Carmelo “Melo” Barragán era un hombre del montón, de esos que pasan por la vida como un papel arrastrado por el viento, sin que nadie se detenga a leer lo que lleva escrito. Ex boxeador amateur, ex encargado de un taller mecánico, ex marido, ex padre presente. El único título que conservaba con cierto orgullo era el de basurero nocturno en el Distrito 14 de Los Ángeles.

Dormía de día en una caravana achicharrada por el sol, detrás de una lavandería donde las lavadoras parecían toser más que limpiar. Su único compañero constante era Cholo, un chihuahua con un solo colmillo, tres pulgas residentes y una mirada que decía “aquí seguimos, cabrón”.

Cada noche, Melo recorría el vecindario como un espectro fosforescente. Su camión era el único que avanzaba lento entre calles donde el tiempo parecía haberse rendido.

La ruta de Melo era casi un peregrinaje: Mariposa Ave, Clinton Street, Vista Verde. Cada calle tenía su propia fauna de la noche: Willy el Tuerto, exboxeador callejero, vendía cigarrillos sueltos envueltos en papel de Biblia y juraba haber sido sparring de Mike Tyson, Tía Marcia, que dormía sobre cartones y decía ser la voz perdida de Motown, cantaba himnos gospel mientras recogía colillas; El Pastor Ramírez, profeta urbano que predicaba desde un contenedor con un megáfono. Su dogma mezclaba el Apocalipsis con descuentos de Black Friday.
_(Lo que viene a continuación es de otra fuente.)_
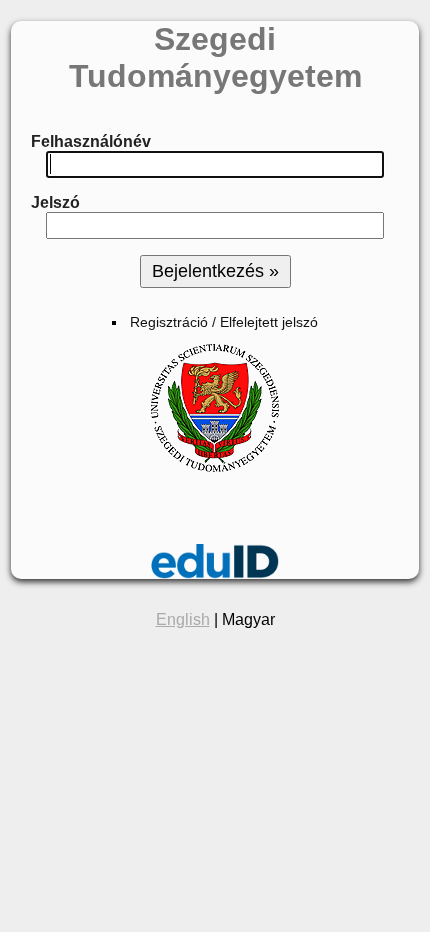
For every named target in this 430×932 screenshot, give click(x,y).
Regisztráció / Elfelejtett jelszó (224, 322)
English (183, 619)
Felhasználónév (91, 141)
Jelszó (55, 202)
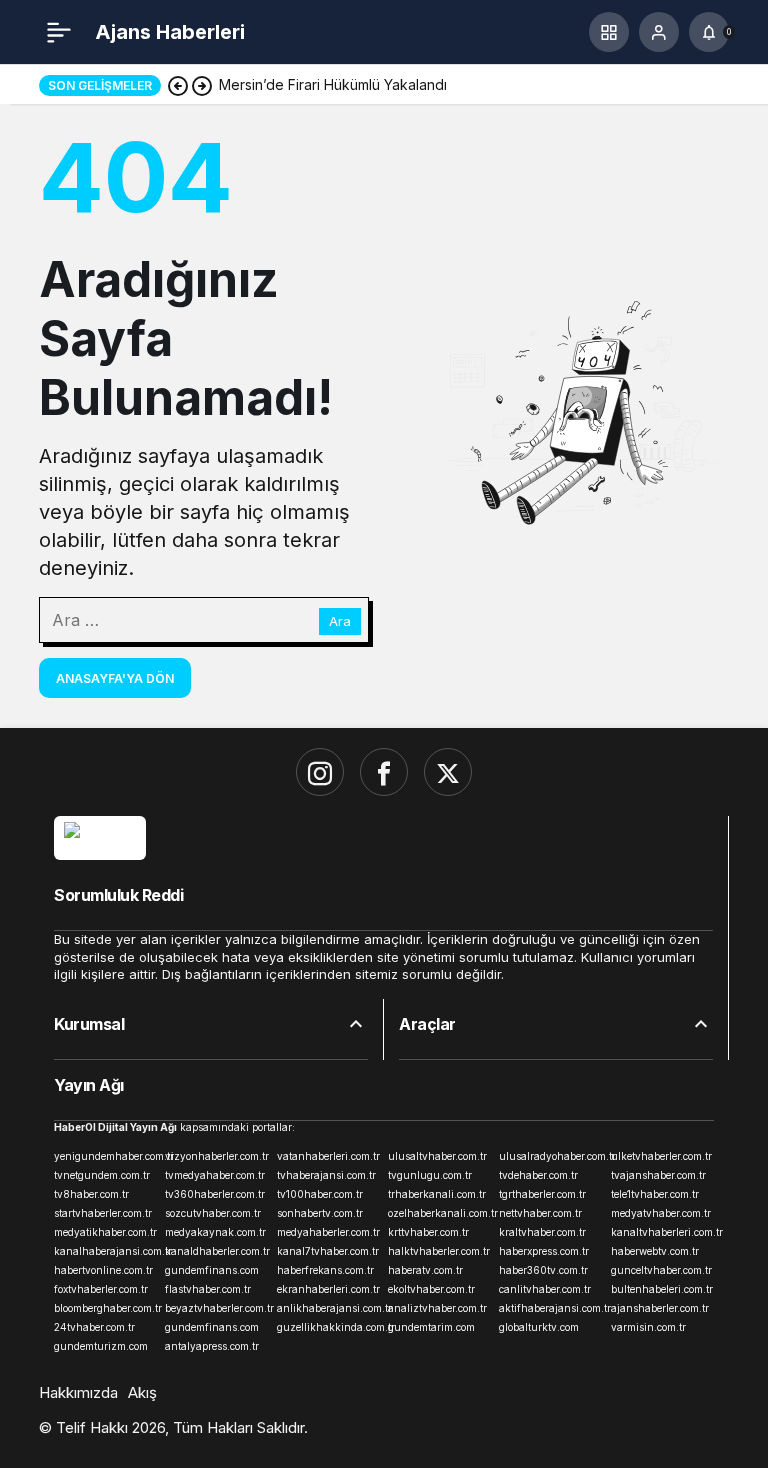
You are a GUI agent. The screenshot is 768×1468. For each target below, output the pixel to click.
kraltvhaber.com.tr (542, 1232)
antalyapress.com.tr (212, 1346)
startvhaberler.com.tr (103, 1213)
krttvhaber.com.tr (428, 1232)
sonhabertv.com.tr (320, 1213)
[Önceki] (178, 85)
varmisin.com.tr (648, 1327)
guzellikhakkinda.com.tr (328, 1327)
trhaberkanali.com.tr (437, 1194)
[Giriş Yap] (659, 32)
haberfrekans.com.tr (325, 1270)
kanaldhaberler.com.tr (216, 1251)
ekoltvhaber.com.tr (431, 1289)
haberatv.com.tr (425, 1270)
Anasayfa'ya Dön (115, 678)
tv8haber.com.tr (91, 1194)
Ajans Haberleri (170, 32)
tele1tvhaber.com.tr (655, 1194)
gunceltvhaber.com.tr (661, 1270)
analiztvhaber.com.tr (437, 1308)
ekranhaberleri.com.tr (328, 1289)
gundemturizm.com (101, 1346)
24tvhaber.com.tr (94, 1327)
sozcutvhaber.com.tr (213, 1213)
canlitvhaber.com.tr (545, 1289)
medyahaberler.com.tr (328, 1232)
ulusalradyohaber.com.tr (550, 1156)
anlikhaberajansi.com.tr (328, 1308)
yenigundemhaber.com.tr (105, 1156)
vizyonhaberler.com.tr (216, 1156)
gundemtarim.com (431, 1327)
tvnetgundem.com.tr (102, 1175)
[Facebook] (384, 772)
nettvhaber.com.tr (540, 1213)
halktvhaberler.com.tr (439, 1251)
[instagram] (320, 772)
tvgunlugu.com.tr (430, 1175)
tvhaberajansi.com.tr (326, 1175)
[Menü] (59, 32)
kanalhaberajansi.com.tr (105, 1251)
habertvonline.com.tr (103, 1270)
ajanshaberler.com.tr (660, 1308)
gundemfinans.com (212, 1270)
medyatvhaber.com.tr (661, 1213)
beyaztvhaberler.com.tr (216, 1308)
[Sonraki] (202, 85)
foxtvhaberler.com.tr (101, 1289)
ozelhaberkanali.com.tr (439, 1213)
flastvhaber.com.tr (208, 1289)
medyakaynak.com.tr (215, 1232)
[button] (609, 32)
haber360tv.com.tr (543, 1270)
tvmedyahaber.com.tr (215, 1175)
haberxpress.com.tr (544, 1251)
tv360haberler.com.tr (215, 1194)
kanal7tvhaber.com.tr (328, 1251)
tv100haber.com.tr (320, 1194)
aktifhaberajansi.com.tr (550, 1308)
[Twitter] (448, 772)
Con todos ellos, Melo tenía una relación de esos silencios compartidos que solo entienden los que han tocado fondo y aún no han pisado tierra firme.

En el barrio, Melo era invisible pero querido. Un tipo que dejaba comida en la esquina donde dormía Marcia, o que escondía cigarros para Willy debajo de los postes.

Melo no siempre fue basura en movimiento.

Hace diez años, tenía una familia, una casa alquilada, y un sueño modesto: abrir un taller propio. Pero una pelea mal dada en una cantina, una denuncia por agresión (aunque él solo intentó defenderse), y una jodida noche en que su mujer le dijo que ya no podía más… lo dejaron al margen del juego.

La basura no juzga. La basura no pide explicaciones. La basura simplemente espera ser recogida, y Melo se sintió cómodo ahí.

Esa noche, el vecindario estaba extrañamente silencioso. Algo había pasado. Tito, su compañero, murmuraba algo sobre un coche ensangrentado, un "lío de mafiosos", y una casa con olor a cloro y miedo.

En Vista Verde, frente a una casita blanca con jardín sin podar, Melo vio una bolsa de traje de alta gama sobre la acera.
Instinto basurero. La abrió.

Un Armani gris, aún tibio de cuerpo. En la solapa, enganchado con un alfiler oxidado:
un boleto de carreras.

Caballo: Bloody Moonshine
Carrera: Séptima del día
Monto: $5
Ganancia potencial: $325

Melo sonrió con cinismo.

-Otro pobre idiota que apostó al diablo y no lo contó.

Guardó el boleto por inercia. No por esperanza. Los basureros no creen en milagros. Solo en turnos y descanso.

Horas después, ya con el turno cumplido y el alma en piloto automático, Melo pasó por un kiosco. Un televisor viejo colgaba de la pared, sintonizando el canal hípico.

—“Y el ganador de la séptima, en un final de infarto… Bloody Moonshine, número 3, paga 65 a 1…”

Silencio.Sudor.Mano al bolsillo.
El boleto. El maldito boleto.

Melo salió corriendo como si lo persiguiera el KGB, el karma y todos los chihuahuas del barrio.
Corrió con el uniforme sucio, los zapatos gastados, y una luz nueva en los ojos.

—¡Cholo, nos vamos de aquí, carajo! —gritó al llegar a su caravana.

El perro ladró. O al menos se lo imaginó.

Días después, Melo apareció en la taquería “El Güero” con una sonrisa de otro mundo y billetes nuevos. Invitó a todos. Hasta al Pastor Ramírez, que esa vez bendijo la salsa verde como “milagrosa”.

Willy el Tuerto alzó su lata y dijo:

—Mira tú… el basurero que recogió el boleto del cielo.

Tía Marcia sonrió y entonó una versión borracha de “Ain’t No Sunshine”.
Melo no dijo nada.

Porque algunos hombres solo necesitan una noche de mierda, un barrio que huele a olvido, y un boleto en la solapa de un muerto para empezar de nuevo.